The outer Promise.all ensures we fail fast if critical data is unavailable. The inner Promise.allSettled lets non-critical data fail gracefully. Both groups run in parallel.

The Dependency Graph Pattern

When you have a mix of dependent and independent operations, model them as a dependency graph:

async function buildOrder(userId, cartId) {
  const [user, cart] = await Promise.all([
    fetchUser(userId),
    fetchCart(cartId),
  ]);

  const [shippingRates, tax, inventory] = await Promise.all([
    calculateShipping(user.address, cart.items),
    calculateTax(user.address, cart.total),
    checkInventory(cart.items),
  ]);

  return { user, cart, shippingRates, tax, inventory };
}

Step 1: fetchUser and fetchCart are independent → parallel. Step 2: shipping, tax, and inventory all need user or cart data → parallel with each other, but sequential after step 1.

Two steps instead of five sequential calls. The key insight: maximize parallelism within each dependency level.

Quiz
What is the minimum number of sequential steps needed to execute: fetchA() (independent), fetchB() (independent), fetchC(needs A), fetchD(needs B), fetchE(needs C and D)?

Practical Pattern: Parallel With Shared Cancellation

When any operation in a parallel group fails, you often want to cancel the rest:

async function fetchAllOrNothing(urls) {
  const controller = new AbortController();

  try {
    return await Promise.all(
      urls.map(url =>
        fetch(url, { signal: controller.signal }).then(r => r.json())
      )
    );
  } catch (err) {
    controller.abort();
    throw err;
  }
}

Practical Pattern: Racing With a Timeout

The cleanest timeout pattern uses AbortSignal.timeout():

async function fetchWithTimeout(url, ms = 5000) {
  const response = await fetch(url, {
    signal: AbortSignal.timeout(ms),
  });
  return response.json();
}

But when you need to race arbitrary async operations (not just fetch), compose Promise.race with a timeout promise:

function withTimeout(promise, ms) {
  const timeout = new Promise((_, reject) =>
    setTimeout(() => reject(new Error(`Timed out after ${ms}ms`)), ms)
  );
  return Promise.race([promise, timeout]);
}

const data = await withTimeout(complexComputation(), 3000);
What developers doWhat they should do
Awaiting independent operations sequentially
Sequential awaits add up latency.
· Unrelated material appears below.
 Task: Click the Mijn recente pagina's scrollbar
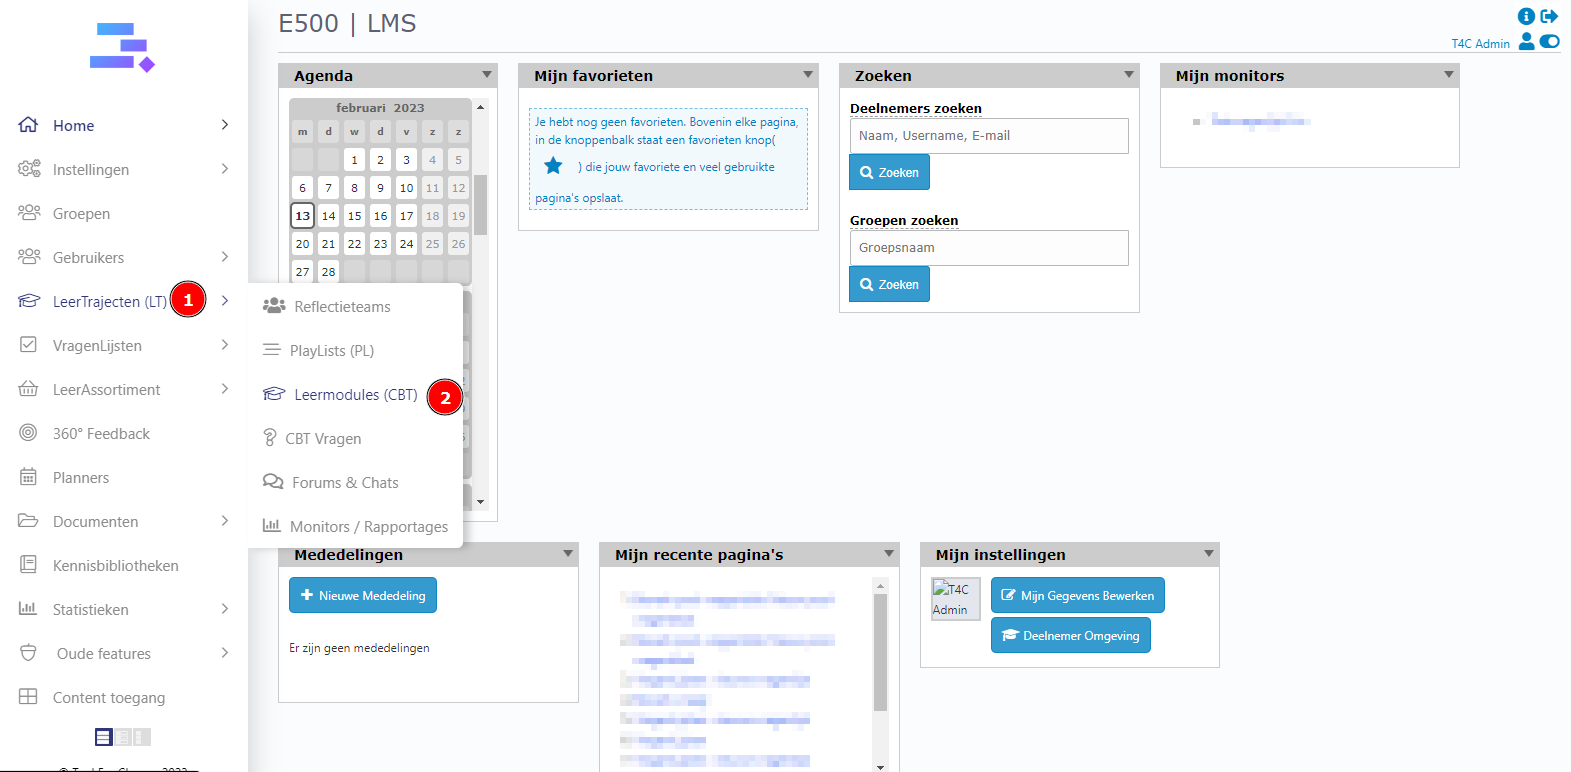tap(880, 652)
Three 200ms calls take 600ms sequentially but 200ms in parallel
Wrap independent operations in Promise.all
Using Promise.all when partial failure is acceptable
Promise.all rejects on the first failure, discarding all successful results. allSettled gives you everything
Use Promise.allSettled for graceful degradation
Using Promise.race for CDN failover
Promise.race resolves with the first settlement, including rejections. If the fastest CDN is down, race gives you the error, not the next successful CDN
Use Promise.any — it ignores rejections
Passing an empty array to Promise.race
Promise.race([]) returns a forever-pending promise, which is almost certainly a bug
Guard against empty input or use a timeout as fallback
Interview Question

Design a function that fetches user data from a primary API and a fallback API. It should try the primary first, but if the primary doesn't respond within 2 seconds, it should also start the fallback. Return whichever responds successfully first. If both fail, throw an AggregateError.